GIVEN EXERCISE 1 =
In the post about "Bwana, Bwana A," render this sentence in Spanish: "Our club at its peak had 458 members (more than half the school)."
GIVEN EXERCISE 2 =
Using the post about "Bwana, Bwana A," answer these:
(a) Which album does the tune open?
(b) In what year did the writer move to Boston?
(c) Where was the writer going to school?
GIVEN EXERCISE 3 =
Carry on the post about "Bwana, Bwana A" and the Hawaii Club, picking up after its final sentence.

TEXT =
April 02nd, 2007 | Category: Standards of Classic Exotica, WAITIKI

“Bwana, Bwana A” is an old Arthur Lyman tune, and quite frankly, the very first exotica recording I ever heard. It opens his album “Music Of Hawaii,” which I think is a CD compilation of his earlier recordings. When I moved to Boston in 1999, my first inclination was to start a Hawaii Club at New England Conservatory, where I was going to school. (Many colleges across the nation have Hawaii Clubs that help transplanted students from Hawaii to network and get settled living on the Mainland). Because I was the only student in the entire conservatory from Hawaii, my Club’s mission was to share and promote traditional Hawaiian culture with those who’d never visited the Islands. Long story short, it worked. Our club at its peak had 458 members (more than half the school).

SOURCE MATERIAL =
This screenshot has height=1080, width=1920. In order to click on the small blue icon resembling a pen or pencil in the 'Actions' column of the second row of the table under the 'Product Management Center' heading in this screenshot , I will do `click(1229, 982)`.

EXERCISE RESULT 1 =
En su mejor momento, nuestro club llegó a tener 458 miembros (más de la mitad de la escuela).

EXERCISE RESULT 2 =
(a) "Music Of Hawaii"
(b) 1999
(c) New England Conservatory

EXERCISE RESULT 3 =
I was shopping at Tower Records in Boston, looking for Hawaiian music to share with my club members. I stumbled across the Lyman recording and only picked it up because it had a picture of Mr. Lyman as a young man (I’d only known him as an older fellow, since he was a friend of my grandfather’s) wearing polyester pants from the 70s! (On the album cover, Mr. Lyman is the one in the lime green pants with his arm resting on the tiki). Anyways, I popped the CD in my CD player and “Bwana” came on, and I was like “what the hell is this,” so I skipped to the next track, had a similar reaction, and I kept skipping tracks until I reached the end and realized the whole album was filled with these nutty birdcalls and monkey noises and drums and stuff. Because even from all those years growing up and seeing him play, I had only heard him playing ballads and old Hawaiian melodies as a solo vibes player at a posh country club — I had no idea that he had even played with a band, let alone was responsible for the popularity of exotica, etc. I’ve been told since that when Mr. Lyman had his own group, they used to open their shows with “Bwana” – and thus it’s fitting that WAITIKI opens each of its shows with our version, and that we also use the song as the opening for our “Charred Mammal Flesh: Exotic Music for BBQ” album.

A side note: when WAITIKI performs live shows with our dancers, The Waitiki Wahine, the girls come running from either side of the stage and do fast Tahitian dancing during the drum beat in “Bwana.”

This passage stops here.